Help calculate the calories in my favorite NYC street food: lamb over rice.
August 19, 2009 10:38 AM   Subscribe

Help calculate the calories/fat in my favorite NYC street food: lamb over rice.

So, I am watching what I eat, but there are certain things I'd like to indulge on once in a while, as long as I know the size of the crime I am committing, I think I am ok.

One of these things is lamb over rice. If you ever had it (and if you live in NYC you probably have) this is a styrofoam container filled with:

1) About 3-4 cups of cooked yellow rice
2) A good portion of what I think is chopped gyro meat, I cant really quantify it, but it looks like 1/2-1 cup
3) A very tiny lettuce salad
4) All this covered on a white sauce that's either Tzatziki or Tahini, but I think it's the former (it may be something else).

(I am talking about this)

First, I'm having a hard time quantify the amount of gyro meat that go into these things.
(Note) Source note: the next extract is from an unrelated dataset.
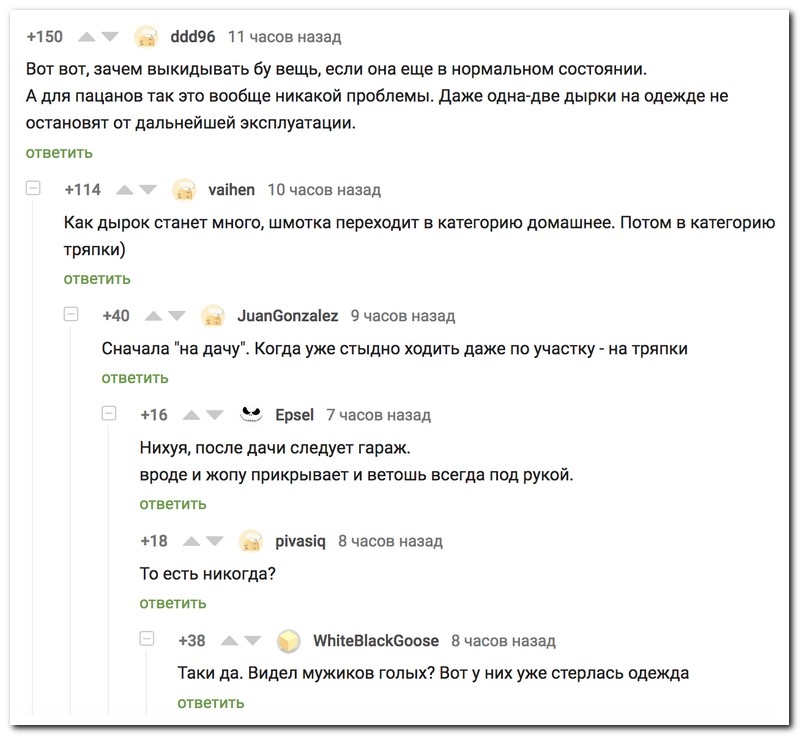Click WhiteBlackGoose's cube avatar
The height and width of the screenshot is (736, 800).
(x=289, y=640)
Is the sauce really tzatziki? Also does anyone have any idea of the calorie/fat count of any of the meat and sauce?

Thanks!
posted by falameufilho to Food & Drink (9 answers total) 3 users marked this as a favorite
 
I've eaten my share and have no idea how to figure that out, but I would bet that the real calorie bomb is actually the rice, which is probably cooked and soaked in flavored butter or oil.
posted by RandlePatrickMcMurphy at 11:04 AM on August 19, 2009


Best answer: From CalorieCount:

170.0g lamb, ground, cooked, broiled: 482 Calories
55.0g Iceberg Lettuce: 8 Calories
171.0g Yellow Rice: 570 Calories
50 grams Tzatiki Sauce: 27 Calories

Total: 1087 Calories

The basic weights may be off, and I know they add oil sometimes when grilling the gyro slices so the calorie count might go up from that as well. I'm assuming an equal ratio of rice to lamb here, which is probably not correct either, but this should give you a general estimate.
posted by scrutiny at 11:22 AM on August 19, 2009


I literally just finished mine a few minutes ago. I think the rice may be worse than that -- I agree it's cooked with something.
posted by The Bellman at 11:40 AM on August 19, 2009


Best answer: I’m not sure whether the white sauce is included in the 680 calories that make up a lamb over rice platter. A good reporter would have asked… but like I said before- I really don’t want to know.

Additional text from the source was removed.